Les trois cas de la michna :

  • "assa maamar biyebimto venatan guet - tsericha heimeno halitsa" - le yabam a fait un maamar, qui est un mariage d'ordre rabbinique, puis il a donné un guet. Comme il a été mentionné dans la michna précédente, tout maamar nécessite un guet afin d'annuler ce mariage d'ordre rabbinique. Et malgré cela, elle a encore besoin de la halitsa, car le guet n'annule pas le lien du zika. Le zika, c'est-à-dire le lien qui découle du yabam, demeure intact, et c'est pourquoi la halitsa est indispensable.

  • "assa maamar vahalitsa - tsericha heimeno guet" - la halitsa a traité le zika, le lien du yeboum ; mais puisqu'il a fait chez elle un maamar et a créé ce mariage d'ordre rabbinique, un guet est requis pour le maamar. Bien qu'une halitsa ait été faite, le guet reste nécessaire.

  • "assa maamar oubaal - harei zé mitsva" - lorsqu'il a d'abord fait un maamar puis a eu ensuite un rapport avec elle, c'est la mitsva accomplie comme il se doit. Les Sages ont institué que le maamar précède la biah chez le yabam, et faire les choses dans cet ordre est la manière appropriée d'accomplir la mitsva du yeboum.

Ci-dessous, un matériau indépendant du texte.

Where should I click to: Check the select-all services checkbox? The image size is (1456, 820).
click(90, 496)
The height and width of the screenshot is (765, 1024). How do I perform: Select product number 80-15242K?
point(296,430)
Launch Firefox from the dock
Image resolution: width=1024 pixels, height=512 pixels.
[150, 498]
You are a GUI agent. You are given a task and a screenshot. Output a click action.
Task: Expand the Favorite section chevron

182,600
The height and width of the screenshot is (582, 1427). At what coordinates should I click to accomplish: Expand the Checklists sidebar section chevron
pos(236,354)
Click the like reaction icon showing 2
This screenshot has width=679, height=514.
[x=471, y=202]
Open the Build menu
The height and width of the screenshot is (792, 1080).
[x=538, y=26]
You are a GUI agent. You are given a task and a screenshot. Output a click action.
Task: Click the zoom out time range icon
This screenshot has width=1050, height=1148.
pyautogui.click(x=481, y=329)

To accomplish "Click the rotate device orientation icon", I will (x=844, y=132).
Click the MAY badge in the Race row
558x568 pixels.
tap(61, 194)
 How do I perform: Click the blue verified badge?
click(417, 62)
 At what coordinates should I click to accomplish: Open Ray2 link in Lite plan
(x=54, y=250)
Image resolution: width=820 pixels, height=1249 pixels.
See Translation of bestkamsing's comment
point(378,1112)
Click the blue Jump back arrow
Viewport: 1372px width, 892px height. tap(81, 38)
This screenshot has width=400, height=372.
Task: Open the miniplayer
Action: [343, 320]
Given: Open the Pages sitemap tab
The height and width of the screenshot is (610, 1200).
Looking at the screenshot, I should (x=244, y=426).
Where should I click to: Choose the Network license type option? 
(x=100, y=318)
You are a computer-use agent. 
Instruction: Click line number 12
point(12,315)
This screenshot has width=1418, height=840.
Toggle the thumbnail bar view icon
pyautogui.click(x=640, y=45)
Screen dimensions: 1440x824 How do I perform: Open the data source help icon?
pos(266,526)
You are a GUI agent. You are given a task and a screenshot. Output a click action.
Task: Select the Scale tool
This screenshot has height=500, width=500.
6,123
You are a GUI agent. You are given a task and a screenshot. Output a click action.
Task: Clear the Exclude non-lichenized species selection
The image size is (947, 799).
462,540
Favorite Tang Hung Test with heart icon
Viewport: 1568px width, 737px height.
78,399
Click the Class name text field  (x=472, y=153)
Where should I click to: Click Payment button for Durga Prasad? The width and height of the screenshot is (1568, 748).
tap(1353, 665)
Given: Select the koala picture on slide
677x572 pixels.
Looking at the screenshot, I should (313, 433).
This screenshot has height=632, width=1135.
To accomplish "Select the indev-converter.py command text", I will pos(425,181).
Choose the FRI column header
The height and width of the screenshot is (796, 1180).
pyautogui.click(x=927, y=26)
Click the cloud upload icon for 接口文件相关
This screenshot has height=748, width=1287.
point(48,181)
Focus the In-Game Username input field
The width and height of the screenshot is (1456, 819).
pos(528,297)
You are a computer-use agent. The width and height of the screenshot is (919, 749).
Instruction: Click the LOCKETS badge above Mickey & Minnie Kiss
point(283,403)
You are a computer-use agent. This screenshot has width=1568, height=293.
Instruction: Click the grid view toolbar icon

En résumé : cette michna ne traite pas de la controverse entre Rabban Gamliel et les Sages, mais du rapport entre les différents actes chez un seul yabam et une seule yebama : le maamar et le guet imposent la halitsa, car le guet n'annule pas le zika ; le maamar et la halitsa imposent un guet pour le mariage d'ordre rabbinique ; tandis que le maamar suivi de la biah, c'est la mitsva accomplie comme il se doit.

Dans la michna suivante, nous reviendrons à la controverse entre Rabban Gamliel et les Sages, à savoir s'il y a un maamar après un guet ou un guet après un maamar, et ainsi de suite.